◆ **Text**:
:::::

From owner-freebsd-hackers@FreeBSD.ORG  Wed Jul  9 14:21:08 2003
Return-Path: <owner-freebsd-hackers@FreeBSD.ORG>
Delivered-To: freebsd-hackers@freebsd.org
Received: from mx1.FreeBSD.org (mx1.freebsd.org [216.136.204.125])
	by hub.freebsd.org (Postfix) with ESMTP id 9069037B401
	for <freebsd-hackers@freebsd.org>;
	Wed,  9 Jul 2003 14:21:08 -0700 (PDT)
Received: from smtp.goamerica.net (ny-mx-01.goamerica.net [208.200.67.108])
	by mx1.FreeBSD.org (Postfix) with ESMTP id A6DC943F75
	for <freebsd-hackers@freebsd.org>;
	Wed,  9 Jul 2003 14:21:07 -0700 (PDT)	(envelope-from eaja@erols.com)
Received: from localhost (165.sub-166-141-30.myvzw.com [166.141.30.165])
	by smtp.goamerica.net (8.12.8/8.12.8) with SMTP id h69LKFNf007124;
	Wed, 9 Jul 2003 17:20:17 -0400 (EDT)
Date: Wed, 9 Jul 2003 17:19:40 -0400
From: Eric Jacobs <eaja@erols.com>
To: freebsd-hackers@freebsd.org
Message-Id: <20030709171940.1366084b.eaja@erols.com>
In-Reply-To: <20030709150708.O30571@beagle.fokus.fraunhofer.de>
References: <20030709150708.O30571@beagle.fokus.fraunhofer.de>
X-Mailer: Sylpheed version 0.8.5 (GTK+ 1.2.10; i386-portbld-freebsd4.2)
Mime-Version: 1.0
Content-Type: text/plain; charset=US-ASCII
Content-Transfer-Encoding: 7bit
Subject: Re: Race in kevent
X-BeenThere: freebsd-hackers@freebsd.org
X-Mailman-Version: 2.1.1
Precedence: list
List-Id: Technical Discussions relating to FreeBSD
	<freebsd-hackers.freebsd.org>
List-Unsubscribe: <http://lists.freebsd.org/mailman/listinfo/freebsd-hackers>,
	<mailto:freebsd-hackers-request@freebsd.org?subject=unsubscribe>
List-Archive: <http://lists.freebsd.org/pipermail/freebsd-hackers>
List-Post: <mailto:freebsd-hackers@freebsd.org>
List-Help: <mailto:freebsd-hackers-request@freebsd.org?subject=help>
List-Subscribe: <http://lists.freebsd.org/mailman/listinfo/freebsd-hackers>,
	<mailto:freebsd-hackers-request@freebsd.org?subject=subscribe>
X-List-Received-Date: Wed, 09 Jul 2003 21:21:09 -0000

On Wed, 9 Jul 2003 15:28:38 +0200 (CEST)

:::::

◆ **Dataset section**:
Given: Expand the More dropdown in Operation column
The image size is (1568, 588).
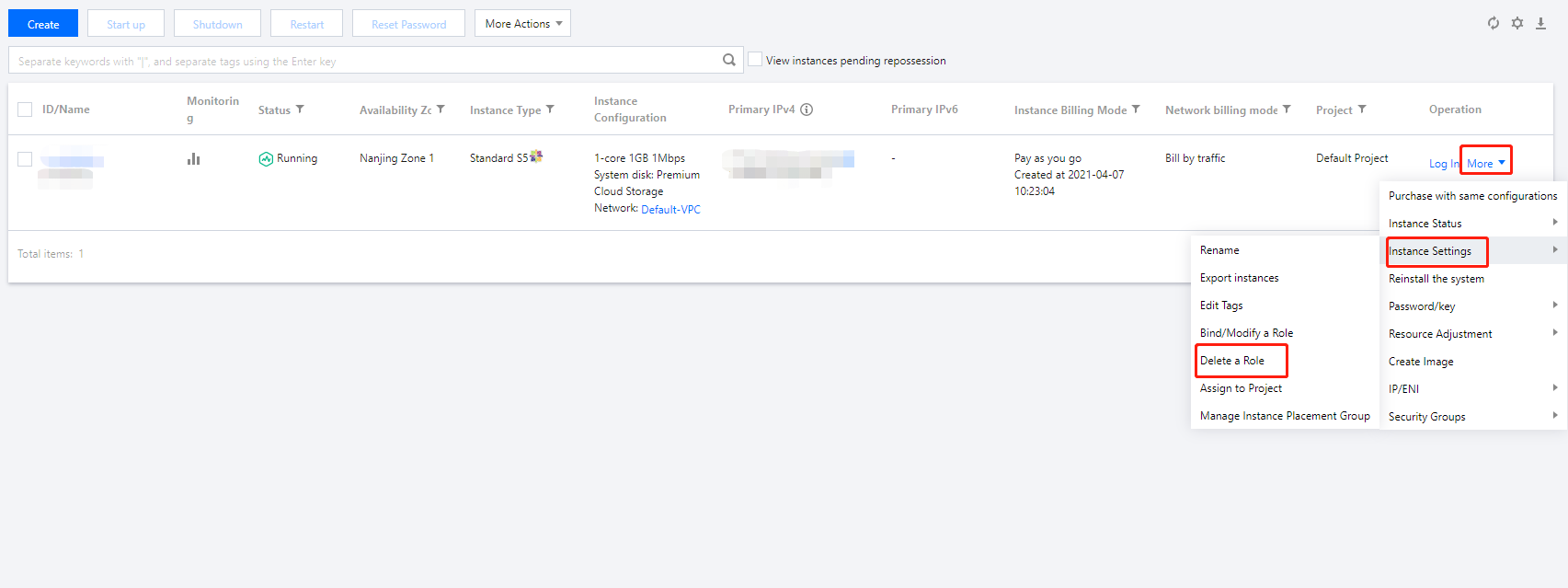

:::::

◆ **What to do**: Pick up the mailing-list reply about the race in kevent, the text above the listing, and write on from its last line.

◆ **Written reply**:
Harti Brandt <brandt@fokus.fraunhofer.de> wrote:

> Hi,
> 
> I just had a crash while typing ^C to a program that has a kevent timer
> running. The crash was:
> 
> callout_stop
> callout_reset
> filt_timerexpire
> softclock
> 
> and callout_stop was accessing freed memory (0xdeadc0e2). After looking
> some time at the filt_timerdetach, callout_stop and softclock I think the
> following happened:

I've had a very similar problem with the timeouts being stopped incorrectly
when my xl-based Cardbus NIC is removed. I wrote a post about it, but didn't
get any responses.

http://lists.freebsd.org/pipermail/freebsd-hackers/2003-June/001531.html

My suspicion is that this is not a problem with the xl or kevent code which
are clients of the timeout interface, but a deficiency in the timeout
mechanism itself.

> 
> 
> Proc 1                                  Proc 2
> ------                                  ------
> filt_timerdetach			softclock called
> call with Giant locked
> 
> 					lock_spin(callout_lock)
> 					...
> call callout_stop which hangs on
> lock_spin(callout_lock)
> 
> 					sofclock finds the callout,
> 					removes it from its queue and
> 					clears PENDING
> 
> 					unlock_spin(callout_lock)
> 					lock(&Giant) blocks
> 
> callout_stop finds the callout to
> be not pending and returns
> 
> filt_timerdetach frees the callout
> 
> ...
> 
> unlock(&Giant)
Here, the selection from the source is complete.